In a similiar manner, we find for the other primes:
For $p=3$:
There are $7$ numbers in which $0$ is the highest power of $3$ in their prime decomposition: $1,2,4,5,7,8,10$
There are $2$ numbers in which $1$ is the highest power of $3$ in their prime decomposition: $3,6$
There is $1$ number in which $2$ is the highest power of $3$ in its prime decomposition: $9$
For $p=5$:
There are $8$ numbers in which $0$ is the highest power of $5$ in their prime decomposition: $1,2,3,4,6,7,8,9$
There are $2$ numbers in which $1$ is the highest power of $5$ in their prime decomposition: $5,10$
For $p=7$:
There are $9$ numbers in which $0$ is the highest power of $7$ in their prime decomposition: $1,2,3,4,5,6,8,9,10$
There is $1$ number in which $1$ is the highest power of $7$ in their prime decomposition: $7$
Now, for each prime seperately, we match every group with all the others. Take 2 for example. There are $5$ numbers with $2^0$ in their prime decomposition. Similiarly, there are $3$ numbers with $2^1$ in their prime decomposition. We can match every number from the first group with a number from the second group, to get an exponent difference of exactly $1$. And there are $3\cdot 5 = 15$ such matchings, each contributing exponent difference of $1$ to the final sum. Because the problem does not state that $n<m$ or otherwise, then the pairs $(3,10) , (10,3)$ are to be counted seperately. Therefore the contribution I have just described has to be multiplied by 2, resulting in total contribution to the final sum of $30$. It is easier to find the "half-contribution" of all group matchings and multiply by 2 in the end.

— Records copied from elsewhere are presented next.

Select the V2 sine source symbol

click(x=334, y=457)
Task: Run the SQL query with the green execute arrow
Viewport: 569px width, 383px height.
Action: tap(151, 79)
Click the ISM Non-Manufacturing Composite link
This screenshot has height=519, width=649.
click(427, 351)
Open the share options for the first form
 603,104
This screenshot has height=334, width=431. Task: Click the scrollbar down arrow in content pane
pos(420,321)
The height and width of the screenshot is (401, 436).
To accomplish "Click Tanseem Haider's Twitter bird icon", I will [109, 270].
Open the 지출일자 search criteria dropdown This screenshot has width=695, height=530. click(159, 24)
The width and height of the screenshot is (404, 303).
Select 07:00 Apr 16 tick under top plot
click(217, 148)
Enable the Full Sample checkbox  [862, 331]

Similiarly, for each prime, we match 2 groups in turns to get the final sum. I will now quickly sketch this to see where this $210$ comes from:
For $p = 2$:
As per my example, $5 \cdot 3\cdot \lvert(0 - 1)\rvert = 15$ (1st and 2nd group)

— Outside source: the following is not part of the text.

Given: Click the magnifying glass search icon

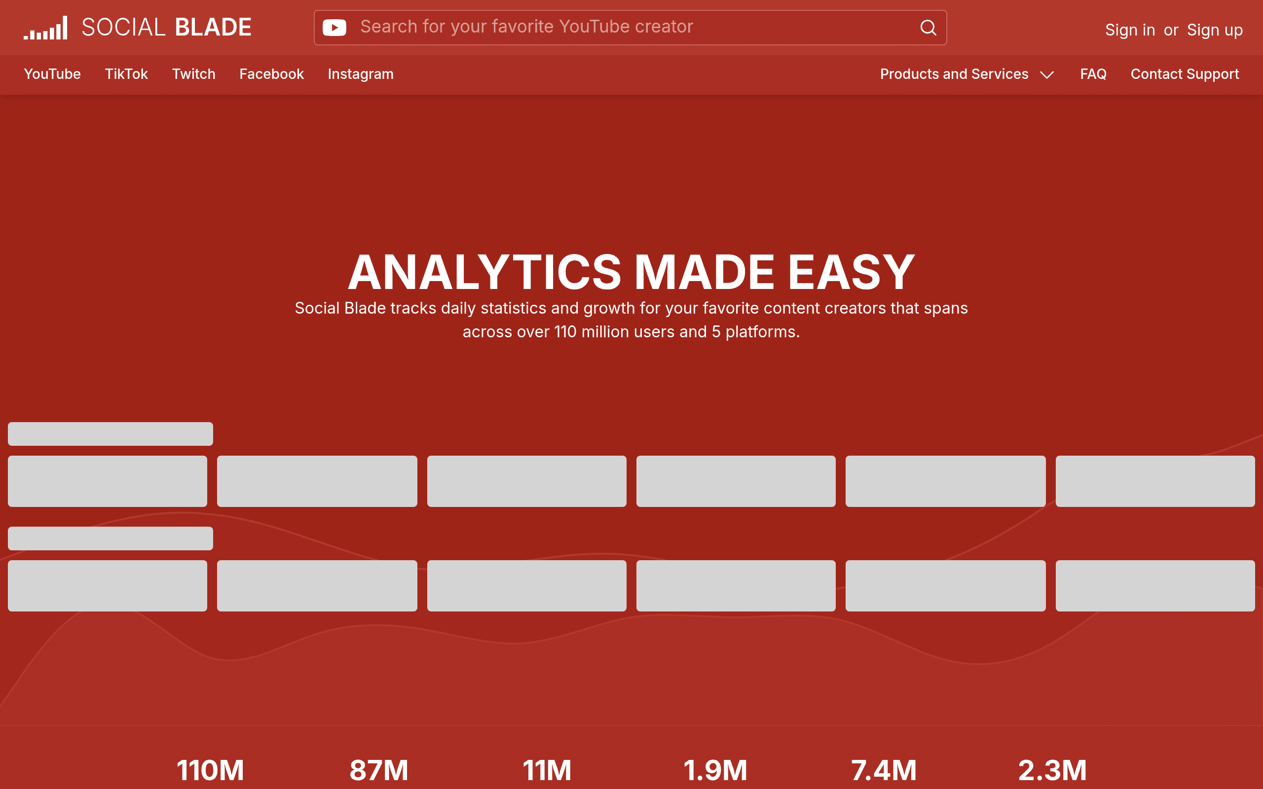Looking at the screenshot, I should [928, 27].
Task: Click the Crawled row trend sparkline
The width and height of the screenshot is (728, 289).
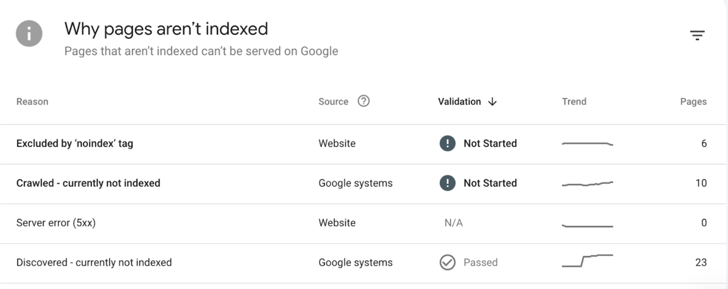Action: pos(588,184)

$5 \cdot 1\cdot \lvert(0 - 2)\rvert = 10$ (1st and 3rd group)
$5 \cdot 1\cdot \lvert(0 - 3)\rvert = 15$ (1st and 4th group)
$3 \cdot 1\cdot \lvert(1 - 2)\rvert = 3$ (2nd and 3rd group)

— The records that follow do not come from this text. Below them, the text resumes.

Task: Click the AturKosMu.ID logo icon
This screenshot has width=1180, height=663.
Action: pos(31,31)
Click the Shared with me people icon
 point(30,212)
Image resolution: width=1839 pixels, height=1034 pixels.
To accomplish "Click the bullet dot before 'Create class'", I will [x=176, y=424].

$3 \cdot 1\cdot \lvert(1 - 3)\rvert = 6$ (2nd and 4th group)
$1 \cdot 1\cdot \lvert(2 - 3)\rvert = 1$ (3rd and 4th group)
For $p = 3$:
$7 \cdot 2\cdot \lvert(0 - 1)\rvert = 14$ (1st and 2nd group)
$7 \cdot 1\cdot \lvert(0 - 2)\rvert = 14$ (1st and 3rd group)
$2 \cdot 1\cdot \lvert(1 - 2)\rvert = 2$ (2nd and 3rd group)
For $p = 5$:
$8 \cdot 2\cdot \lvert(0 - 1)\rvert = 16$ (1st and 2nd group)
For $p = 7$:
$9 \cdot 1\cdot \lvert(0 - 1)\rvert = 9$ (1st and 2nd group)
Summing it all up, we find:
$$S(10^2) = 2\cdot [(15 + 10 + 15 + 3 + 6 + 1) + (14 + 14 + 2) + (16) + (9)]=2\cdot[(50)+(30)+(16)+(9)] = 2 \cdot 105 = 210$$
(and not forgetting to multiply the sum by 2 in the end, because the order in which we choose the groups matters! i.e, "1st and 2nd" group is different than "2nd and 1st" group, but they both have the same contribution)
So, $S(10^2) = 210$ indeed. I encourage you to experiment with it a little, and with a computer program you will find more key observations.
Some hints and tips towards solving this problem:
Additionally, here are some more test values for you to compare your algorithm and know you're on the right path:
$S(10^1) = 210$
$S(10^2) = 37018$
$S(10^3) = 4654406$
$S(10^4) = 529398010$
$S(10^5) = 57689386540$
$S(10^6) = 6149855192622$
$S(10^7) = 646886370938854$
$S(10^8) = 67436388950708040$
$S(10^9) = 6985053526514689852$
$S(10^{10}) = 720037271618744270714$
Bare in mind that $S(10^9)$ is as far as a "dumb"-brute-force may get you. Getting beyond that requires further research, and clever as well as efficient implementations of algorithms I have described above as tips. I have included $S(10^{10})$ for you to know you have indeed managed to create such implementations. As a side note, my algorithm computes $S(10^{12})$ in less than a second, so it is indeed possible. All you have to do to solve it is sketch the inner machinery of this function as I have done thoroughly, and explore the behaviour of the primes.